Hey there, time traveller!
This article was published 21/04/2023 (1065 days ago), so information in it may no longer be current.

IN 1968, Garret Hardin wrote a profound and provocative paper for Science Magazine entitled Tragedy of the Commons. In it, he argued that the commons — publicly shared resources — are often depleted when people act in their own interest. From communal pastures, fisheries, dog parks, the biosphere, public schools, hospitals, and other goods, we sustain the commons through collective investment and responsibility.

Conversely, we exploit them at our peril.

Hardin’s words may be over 50 years old but they are more prescient today than ever.

When we cut social, health, and education funding for years, we see the impacts on our streets and in the eyes of our brothers and sisters. People are worn out, distraught, and in crisis.

Worse still, through the erosion of education on this planet, both K-12 and post-secondary, we now inhabit a mindscape where critical thought has become an anathema. The lack of action — or even consensus — on species-threatening climate change is a glaring indictment of this very phenomenon. Thankfully, in Manitoba we have dedicated educators whose very being is devoted to ensuring that our young people become ecologically literate.

Nevertheless, in a society guided by market imperatives steered by corporate interests, this has become an uphill battle of Herculean proportions. We have been — and continue to be — intentionally sold a bill of goods encouraging the depletion of the commons.

Despite the fetishization of privatizing initiatives, divesting in the commons has and will have significant impacts on our own well-being and that of our families and our communities. The commons in our city, our province and our country are slowly rotting through neglect and deliberate inattention. If you live in Winnipeg, you see the chasm between rich and poor widen. You bear witness to growing class and racial divisions and the abandonment of our fellow citizens.

Similarly, and very much in the same vein, we see the brutal — yet entirely predictable — sequelae of colonization, be it in the form of poorer educational and health outcomes, over-representation in the justice system or the devastatingly unconscionable crisis of missing and murdered Indigenous women and girls.

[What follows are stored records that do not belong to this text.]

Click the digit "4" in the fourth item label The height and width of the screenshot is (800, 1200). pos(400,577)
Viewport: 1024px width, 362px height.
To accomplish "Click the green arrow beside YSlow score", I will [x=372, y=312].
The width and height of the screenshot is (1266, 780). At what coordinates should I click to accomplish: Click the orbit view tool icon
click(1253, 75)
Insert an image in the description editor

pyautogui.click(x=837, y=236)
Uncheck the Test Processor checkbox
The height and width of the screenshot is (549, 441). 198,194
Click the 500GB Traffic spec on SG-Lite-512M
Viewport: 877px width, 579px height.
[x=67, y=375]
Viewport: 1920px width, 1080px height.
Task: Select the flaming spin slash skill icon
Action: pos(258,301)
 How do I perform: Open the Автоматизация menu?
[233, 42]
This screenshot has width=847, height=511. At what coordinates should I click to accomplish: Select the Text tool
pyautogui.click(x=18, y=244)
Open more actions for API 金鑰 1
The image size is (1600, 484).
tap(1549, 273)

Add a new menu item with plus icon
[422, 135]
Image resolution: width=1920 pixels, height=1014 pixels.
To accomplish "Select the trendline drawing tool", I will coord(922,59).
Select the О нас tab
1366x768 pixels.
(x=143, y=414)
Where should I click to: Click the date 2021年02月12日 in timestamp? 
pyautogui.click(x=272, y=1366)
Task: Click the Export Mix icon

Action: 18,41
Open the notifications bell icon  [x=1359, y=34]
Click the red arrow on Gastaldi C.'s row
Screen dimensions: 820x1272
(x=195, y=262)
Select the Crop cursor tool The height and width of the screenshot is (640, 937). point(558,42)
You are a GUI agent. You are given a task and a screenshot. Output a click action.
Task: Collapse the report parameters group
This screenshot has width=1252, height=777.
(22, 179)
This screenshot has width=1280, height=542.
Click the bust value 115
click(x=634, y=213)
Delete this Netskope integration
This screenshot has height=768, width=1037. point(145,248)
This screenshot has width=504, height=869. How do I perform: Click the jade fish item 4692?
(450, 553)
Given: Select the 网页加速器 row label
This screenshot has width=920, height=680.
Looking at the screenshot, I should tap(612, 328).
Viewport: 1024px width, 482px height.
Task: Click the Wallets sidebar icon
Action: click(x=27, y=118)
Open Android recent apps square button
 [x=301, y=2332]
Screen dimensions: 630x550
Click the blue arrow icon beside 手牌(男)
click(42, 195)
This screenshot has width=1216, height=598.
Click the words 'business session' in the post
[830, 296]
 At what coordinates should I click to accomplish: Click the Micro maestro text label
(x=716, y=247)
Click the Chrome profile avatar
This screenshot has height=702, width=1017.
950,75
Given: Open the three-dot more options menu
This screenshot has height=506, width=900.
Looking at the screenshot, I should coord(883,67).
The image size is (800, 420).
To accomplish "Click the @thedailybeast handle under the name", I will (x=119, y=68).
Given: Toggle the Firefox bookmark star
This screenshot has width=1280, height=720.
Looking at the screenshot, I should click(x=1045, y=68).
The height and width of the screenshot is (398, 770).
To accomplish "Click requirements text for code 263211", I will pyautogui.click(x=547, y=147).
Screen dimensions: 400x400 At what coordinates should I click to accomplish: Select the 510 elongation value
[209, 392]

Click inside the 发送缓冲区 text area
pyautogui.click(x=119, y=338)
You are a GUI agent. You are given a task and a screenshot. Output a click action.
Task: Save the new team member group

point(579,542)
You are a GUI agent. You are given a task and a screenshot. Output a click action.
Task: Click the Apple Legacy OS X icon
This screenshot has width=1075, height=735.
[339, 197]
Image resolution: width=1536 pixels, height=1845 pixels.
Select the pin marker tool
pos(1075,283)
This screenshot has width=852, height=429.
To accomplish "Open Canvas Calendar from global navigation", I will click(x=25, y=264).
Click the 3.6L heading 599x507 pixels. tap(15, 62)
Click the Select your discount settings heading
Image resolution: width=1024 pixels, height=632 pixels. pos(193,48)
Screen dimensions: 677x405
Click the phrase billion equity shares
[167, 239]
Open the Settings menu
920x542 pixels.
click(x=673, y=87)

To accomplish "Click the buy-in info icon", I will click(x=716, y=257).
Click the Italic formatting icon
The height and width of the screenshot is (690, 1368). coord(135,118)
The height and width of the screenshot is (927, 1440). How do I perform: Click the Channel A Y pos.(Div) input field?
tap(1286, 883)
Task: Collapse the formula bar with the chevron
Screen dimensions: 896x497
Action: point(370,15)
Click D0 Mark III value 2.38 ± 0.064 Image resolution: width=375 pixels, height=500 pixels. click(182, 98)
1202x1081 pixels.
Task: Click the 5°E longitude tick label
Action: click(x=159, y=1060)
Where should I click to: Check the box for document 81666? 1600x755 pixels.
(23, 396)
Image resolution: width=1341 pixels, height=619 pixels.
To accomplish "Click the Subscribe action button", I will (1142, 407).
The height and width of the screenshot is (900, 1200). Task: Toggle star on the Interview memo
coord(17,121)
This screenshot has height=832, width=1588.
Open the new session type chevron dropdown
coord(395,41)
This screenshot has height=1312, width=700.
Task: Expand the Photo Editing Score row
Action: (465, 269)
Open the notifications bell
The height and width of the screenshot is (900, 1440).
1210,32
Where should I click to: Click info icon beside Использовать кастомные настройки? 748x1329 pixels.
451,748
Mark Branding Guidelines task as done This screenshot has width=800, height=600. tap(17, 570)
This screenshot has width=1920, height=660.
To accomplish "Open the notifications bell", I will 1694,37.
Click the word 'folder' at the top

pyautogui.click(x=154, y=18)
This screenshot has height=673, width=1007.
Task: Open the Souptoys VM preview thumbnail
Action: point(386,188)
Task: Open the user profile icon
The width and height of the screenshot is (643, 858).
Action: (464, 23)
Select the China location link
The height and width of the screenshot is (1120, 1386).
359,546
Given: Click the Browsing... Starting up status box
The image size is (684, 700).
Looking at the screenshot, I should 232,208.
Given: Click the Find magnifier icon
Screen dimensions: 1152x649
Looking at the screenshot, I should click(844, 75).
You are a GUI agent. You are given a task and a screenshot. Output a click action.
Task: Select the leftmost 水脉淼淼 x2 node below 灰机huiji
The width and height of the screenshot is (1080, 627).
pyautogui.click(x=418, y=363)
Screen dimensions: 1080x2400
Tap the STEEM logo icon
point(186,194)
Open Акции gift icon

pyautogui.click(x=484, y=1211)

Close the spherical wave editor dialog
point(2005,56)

Colonization, in that sense, was the first assault on the commons in this country we now call Canada.

Sadly, we are not alone. The depletion of the commons is not unique to our context. It is a global phenomenon. From Los Angeles to London to Rio to Johannesburg, the process continues along its inexorably destructive march. We are told that, as former British prime minister Margaret Thatcher once famously said in the most boldfaced of lies, there is no alternative.

You can name it when we have abandoned the core in our cities, and spread even further away from it, stretching our already thin resources. When we underfund libraries and community programming in exchange for lower taxes and tax rebates. When we establish more gated communities, private schools and clinics for those who can afford them. When we create more tax havens for the ultra rich to hide their money, and where the billionaire class imagines a new life on Mars.

The market will tell us what university courses to offer. Democratically-elected governments, councils, and school boards aren’t important and in fact are troublesome.

Nobody should tell you to get vaccinated. Freedom is ultimately about doing whatever you want.

Prices on externalities like carbon emissions are an attack on your freedom — that it’s your right to own a massive truck, or a colossal house to visit on your vacations.

That it’s your right not to worry about the future of your children and grandchildren.

This is what we’re being sold. Me first. The consequences of our collective disregard, second.

There are individuals, groups and organizations whose main objective is to perpetuate all these myths and destroy the commons. Don’t be fooled. This is deliberate.

There is an alternative. Another world — a happier, more compassionate one — is possible.

If we wish to maintain and foster the expansion of the commons — that is, the public good — we need to invest fully in our communities: in the collective us.

Andrew Lodge is medical director, Klinic, assistant professor at University of Manitoba, and Matt Henderson is a Winnipeg educator.